Hello,
I have the following graph problem: Given is a Complete Bipartite Graph $$$G = (L, R)$$$ where $$$|L| = N \leq 100$$$ and $$$|R| = M \leq 10$$$ and an $$$N \times M$$$ array $$$C$$$ where the cost of the edge from the $$$l$$$th node of $$$L$$$ to the $$$r$$$th node of $$$R$$$ is given by $$$C[l][r] \leq 10^5$$$. I need to select a subset $$$S \subseteq E(G)$$$ of the edges such that:
- Every node $$$u \in L$$$ appears in exactly one edge of $$$S$$$
- Every node $$$v \in R$$$ appears in an odd number of edges of $$$S$$$
The cost of the selected set $$$S$$$ is defined as the sum of costs of individual edges of $$$S$$$. I have to find the set $$$S$$$ with the minimum cost.

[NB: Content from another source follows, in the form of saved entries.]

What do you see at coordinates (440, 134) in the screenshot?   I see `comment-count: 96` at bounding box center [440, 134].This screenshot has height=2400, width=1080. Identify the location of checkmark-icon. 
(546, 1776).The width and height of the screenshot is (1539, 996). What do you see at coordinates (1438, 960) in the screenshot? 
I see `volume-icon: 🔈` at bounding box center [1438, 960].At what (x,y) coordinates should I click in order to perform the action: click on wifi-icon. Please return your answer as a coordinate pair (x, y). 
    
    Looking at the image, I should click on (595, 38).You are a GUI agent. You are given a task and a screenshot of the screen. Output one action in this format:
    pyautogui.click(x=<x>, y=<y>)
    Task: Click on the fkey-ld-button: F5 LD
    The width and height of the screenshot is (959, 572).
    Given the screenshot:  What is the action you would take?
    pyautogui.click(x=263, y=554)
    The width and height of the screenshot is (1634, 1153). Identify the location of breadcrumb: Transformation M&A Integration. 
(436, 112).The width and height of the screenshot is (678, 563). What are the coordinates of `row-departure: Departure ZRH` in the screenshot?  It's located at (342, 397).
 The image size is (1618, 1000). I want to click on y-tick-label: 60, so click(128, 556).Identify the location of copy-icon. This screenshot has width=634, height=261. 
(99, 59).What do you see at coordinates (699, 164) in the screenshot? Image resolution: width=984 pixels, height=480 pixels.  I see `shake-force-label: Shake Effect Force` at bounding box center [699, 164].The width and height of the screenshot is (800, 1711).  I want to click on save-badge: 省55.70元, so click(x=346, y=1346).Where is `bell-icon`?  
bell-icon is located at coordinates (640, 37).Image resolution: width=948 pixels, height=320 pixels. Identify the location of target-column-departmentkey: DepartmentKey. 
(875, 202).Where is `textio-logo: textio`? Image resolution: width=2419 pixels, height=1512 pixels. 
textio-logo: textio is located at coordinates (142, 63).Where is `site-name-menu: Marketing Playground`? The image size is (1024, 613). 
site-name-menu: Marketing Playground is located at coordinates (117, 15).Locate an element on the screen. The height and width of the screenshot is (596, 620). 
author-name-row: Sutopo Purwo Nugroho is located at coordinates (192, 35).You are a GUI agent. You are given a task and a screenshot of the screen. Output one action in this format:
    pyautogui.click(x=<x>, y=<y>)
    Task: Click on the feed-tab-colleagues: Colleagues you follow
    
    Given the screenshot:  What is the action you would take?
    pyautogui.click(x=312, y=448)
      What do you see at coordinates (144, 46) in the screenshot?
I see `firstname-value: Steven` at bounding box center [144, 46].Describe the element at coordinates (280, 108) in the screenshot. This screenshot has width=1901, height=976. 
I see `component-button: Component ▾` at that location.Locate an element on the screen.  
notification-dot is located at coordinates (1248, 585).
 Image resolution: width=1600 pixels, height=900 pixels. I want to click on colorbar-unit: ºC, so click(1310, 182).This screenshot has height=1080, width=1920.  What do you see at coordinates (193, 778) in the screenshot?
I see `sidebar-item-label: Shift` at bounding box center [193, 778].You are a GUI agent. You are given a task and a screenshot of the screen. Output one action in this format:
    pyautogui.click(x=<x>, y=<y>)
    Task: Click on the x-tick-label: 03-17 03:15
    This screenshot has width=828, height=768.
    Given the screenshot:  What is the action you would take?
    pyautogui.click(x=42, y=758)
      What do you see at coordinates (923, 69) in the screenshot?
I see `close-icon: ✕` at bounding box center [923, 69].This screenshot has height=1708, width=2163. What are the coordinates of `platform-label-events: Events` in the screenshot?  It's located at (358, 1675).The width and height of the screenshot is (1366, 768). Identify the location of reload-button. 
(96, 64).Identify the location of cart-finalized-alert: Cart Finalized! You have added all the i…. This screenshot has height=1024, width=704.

I tried to reason about the optimal odd assignment being a small $$$(-1/0/1)$$$-deviation of the optimal assignment where nodes of $$$R$$$ can appear any number of times but I figured out this is not true.
One other approach I tried is to find an initial one to one matching $$$L'$$$ between $$$R$$$ and $$$L$$$ and then consider remaining nodes of $$$L$$$ as pairs and perform Min Cost Flow on the Tripartite Graph $$$G' = (L - L', M, R)$$$ where $$$M$$$ has a node for every pair of nodes in $$$L - L'$$$. But I couldn't prove that this will yield an optimal assignment for the original problem.
I think we should use the fact that $$$M$$$ is very small, that the bipartite graph is complete (anything can go to anything), and maybe that costs aren't arbitrarily large. Any help would be highly appreciated.
Thank you!
EDIT: Figured it out, turns out it was just Bitmask DP.